→ Do this
Rewrite everything from the line containing "Select the デッキスラブ" down to the line containing "point(281,413)" as a two-column CSV with the headers instruction and click, one line per row. Put the row's text under instruction and its answer under click, each in a single quoted field, with any line breaks replaced by spaces.

→ Given records
#####

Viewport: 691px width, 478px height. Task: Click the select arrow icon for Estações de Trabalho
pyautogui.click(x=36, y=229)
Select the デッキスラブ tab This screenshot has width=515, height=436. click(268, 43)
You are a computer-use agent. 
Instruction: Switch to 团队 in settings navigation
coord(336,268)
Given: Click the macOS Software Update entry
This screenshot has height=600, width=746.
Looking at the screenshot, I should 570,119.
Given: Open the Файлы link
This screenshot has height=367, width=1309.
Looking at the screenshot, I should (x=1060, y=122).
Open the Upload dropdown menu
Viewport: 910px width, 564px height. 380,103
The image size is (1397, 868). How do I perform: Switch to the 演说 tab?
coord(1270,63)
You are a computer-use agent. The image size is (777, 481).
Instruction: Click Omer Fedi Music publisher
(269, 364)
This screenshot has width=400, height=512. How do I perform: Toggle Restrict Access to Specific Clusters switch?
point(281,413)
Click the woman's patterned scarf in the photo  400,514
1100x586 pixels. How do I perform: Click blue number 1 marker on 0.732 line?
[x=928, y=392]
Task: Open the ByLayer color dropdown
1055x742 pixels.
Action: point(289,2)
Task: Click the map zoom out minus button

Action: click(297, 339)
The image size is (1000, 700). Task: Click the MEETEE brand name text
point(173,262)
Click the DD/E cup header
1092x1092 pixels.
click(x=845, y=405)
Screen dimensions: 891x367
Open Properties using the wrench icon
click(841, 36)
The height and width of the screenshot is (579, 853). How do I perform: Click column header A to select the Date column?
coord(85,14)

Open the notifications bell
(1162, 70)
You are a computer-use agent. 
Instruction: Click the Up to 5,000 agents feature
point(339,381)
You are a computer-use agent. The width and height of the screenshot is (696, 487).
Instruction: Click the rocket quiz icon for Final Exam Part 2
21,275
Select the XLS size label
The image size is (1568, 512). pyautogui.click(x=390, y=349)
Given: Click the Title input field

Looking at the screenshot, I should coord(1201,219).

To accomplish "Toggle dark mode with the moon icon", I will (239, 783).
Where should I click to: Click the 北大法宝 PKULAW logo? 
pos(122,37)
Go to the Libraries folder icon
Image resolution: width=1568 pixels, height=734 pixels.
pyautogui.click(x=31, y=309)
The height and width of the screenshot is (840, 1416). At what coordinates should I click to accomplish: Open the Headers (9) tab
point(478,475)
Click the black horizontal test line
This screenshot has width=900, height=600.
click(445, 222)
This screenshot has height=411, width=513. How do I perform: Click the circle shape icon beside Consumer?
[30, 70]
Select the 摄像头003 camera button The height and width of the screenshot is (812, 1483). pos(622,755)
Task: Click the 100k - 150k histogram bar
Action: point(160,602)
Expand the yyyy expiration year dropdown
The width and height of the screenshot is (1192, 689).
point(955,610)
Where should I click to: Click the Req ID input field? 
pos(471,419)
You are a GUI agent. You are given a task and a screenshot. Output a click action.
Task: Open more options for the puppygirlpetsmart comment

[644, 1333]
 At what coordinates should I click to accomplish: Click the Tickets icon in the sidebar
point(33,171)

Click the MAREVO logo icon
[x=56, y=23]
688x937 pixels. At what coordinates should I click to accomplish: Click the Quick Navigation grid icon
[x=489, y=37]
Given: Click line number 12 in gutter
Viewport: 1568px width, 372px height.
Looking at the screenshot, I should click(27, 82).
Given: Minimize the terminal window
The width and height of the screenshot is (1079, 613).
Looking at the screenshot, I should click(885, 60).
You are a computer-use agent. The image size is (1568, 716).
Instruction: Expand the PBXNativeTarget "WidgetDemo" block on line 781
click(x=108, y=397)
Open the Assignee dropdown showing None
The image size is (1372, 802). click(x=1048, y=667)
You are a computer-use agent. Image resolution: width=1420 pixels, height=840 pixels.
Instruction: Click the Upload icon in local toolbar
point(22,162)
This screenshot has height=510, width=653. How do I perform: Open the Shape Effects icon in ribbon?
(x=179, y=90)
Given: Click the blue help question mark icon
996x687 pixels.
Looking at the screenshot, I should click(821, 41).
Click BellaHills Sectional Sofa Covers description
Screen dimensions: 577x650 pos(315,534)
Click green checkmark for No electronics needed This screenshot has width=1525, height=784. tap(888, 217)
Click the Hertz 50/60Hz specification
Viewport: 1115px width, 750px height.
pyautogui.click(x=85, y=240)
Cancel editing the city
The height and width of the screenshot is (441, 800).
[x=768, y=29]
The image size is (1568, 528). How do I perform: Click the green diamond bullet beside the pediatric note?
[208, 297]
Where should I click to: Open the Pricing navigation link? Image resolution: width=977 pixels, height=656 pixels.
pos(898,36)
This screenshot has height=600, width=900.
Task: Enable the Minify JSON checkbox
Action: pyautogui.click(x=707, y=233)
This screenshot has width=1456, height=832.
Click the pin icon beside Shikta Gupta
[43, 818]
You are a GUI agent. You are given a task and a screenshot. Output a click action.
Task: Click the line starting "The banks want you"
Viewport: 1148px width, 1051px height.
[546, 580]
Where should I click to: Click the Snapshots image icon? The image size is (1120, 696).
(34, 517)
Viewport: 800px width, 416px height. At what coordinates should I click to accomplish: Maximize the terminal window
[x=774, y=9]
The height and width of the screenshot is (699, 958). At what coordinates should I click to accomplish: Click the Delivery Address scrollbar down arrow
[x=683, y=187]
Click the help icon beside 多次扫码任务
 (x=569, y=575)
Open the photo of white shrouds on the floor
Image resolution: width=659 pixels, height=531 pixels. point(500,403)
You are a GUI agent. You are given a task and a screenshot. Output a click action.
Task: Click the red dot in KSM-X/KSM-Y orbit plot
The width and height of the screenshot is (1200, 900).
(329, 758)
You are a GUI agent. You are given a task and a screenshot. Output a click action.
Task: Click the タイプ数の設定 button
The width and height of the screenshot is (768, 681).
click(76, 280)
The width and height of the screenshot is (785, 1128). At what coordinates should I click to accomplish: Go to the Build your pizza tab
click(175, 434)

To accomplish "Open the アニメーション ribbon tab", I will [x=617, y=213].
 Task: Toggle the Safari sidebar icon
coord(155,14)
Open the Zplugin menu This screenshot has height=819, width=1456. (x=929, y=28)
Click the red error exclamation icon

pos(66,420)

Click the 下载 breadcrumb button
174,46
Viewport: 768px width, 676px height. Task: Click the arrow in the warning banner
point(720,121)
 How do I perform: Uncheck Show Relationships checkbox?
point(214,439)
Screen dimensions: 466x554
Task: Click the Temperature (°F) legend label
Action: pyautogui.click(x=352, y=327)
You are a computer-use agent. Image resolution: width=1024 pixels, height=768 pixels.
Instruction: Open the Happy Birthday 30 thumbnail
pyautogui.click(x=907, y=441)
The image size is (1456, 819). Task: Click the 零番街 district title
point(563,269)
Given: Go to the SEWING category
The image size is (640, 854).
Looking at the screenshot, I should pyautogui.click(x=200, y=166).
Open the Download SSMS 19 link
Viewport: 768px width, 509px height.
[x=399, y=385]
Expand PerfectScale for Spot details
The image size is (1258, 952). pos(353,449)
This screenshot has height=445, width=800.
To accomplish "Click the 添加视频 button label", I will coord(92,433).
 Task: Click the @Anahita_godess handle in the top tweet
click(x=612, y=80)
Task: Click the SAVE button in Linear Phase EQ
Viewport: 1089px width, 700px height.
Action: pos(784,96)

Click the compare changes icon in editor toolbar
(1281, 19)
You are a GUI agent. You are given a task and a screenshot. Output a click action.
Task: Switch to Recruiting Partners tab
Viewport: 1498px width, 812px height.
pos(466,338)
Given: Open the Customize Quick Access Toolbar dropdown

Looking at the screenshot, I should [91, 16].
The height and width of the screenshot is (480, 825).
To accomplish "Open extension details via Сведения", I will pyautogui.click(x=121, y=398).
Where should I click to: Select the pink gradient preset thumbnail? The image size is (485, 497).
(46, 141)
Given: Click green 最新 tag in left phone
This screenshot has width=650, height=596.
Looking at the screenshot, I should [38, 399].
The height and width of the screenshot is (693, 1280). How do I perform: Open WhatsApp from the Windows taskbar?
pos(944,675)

#####

→ Reply to the exercise
instruction,click
"Select the デッキスラブ tab This screenshot has width=515, height=436.","click(268, 43)"
"You are a computer-use agent. Instruction: Switch to 团队 in settings navigation","coord(336,268)"
"Given: Click the macOS Software Update entry This screenshot has height=600, width=746.","Looking at the screenshot, I should 570,119."
"Given: Open the Файлы link This screenshot has height=367, width=1309.","Looking at the screenshot, I should (x=1060, y=122)."
"Open the Upload dropdown menu","Viewport: 910px width, 564px height. 380,103"
"The image size is (1397, 868). How do I perform: Switch to the 演说 tab?","coord(1270,63)"
"You are a computer-use agent. The image size is (777, 481). Instruction: Click Omer Fedi Music publisher","(269, 364)"
"This screenshot has width=400, height=512. How do I perform: Toggle Restrict Access to Specific Clusters switch?","point(281,413)"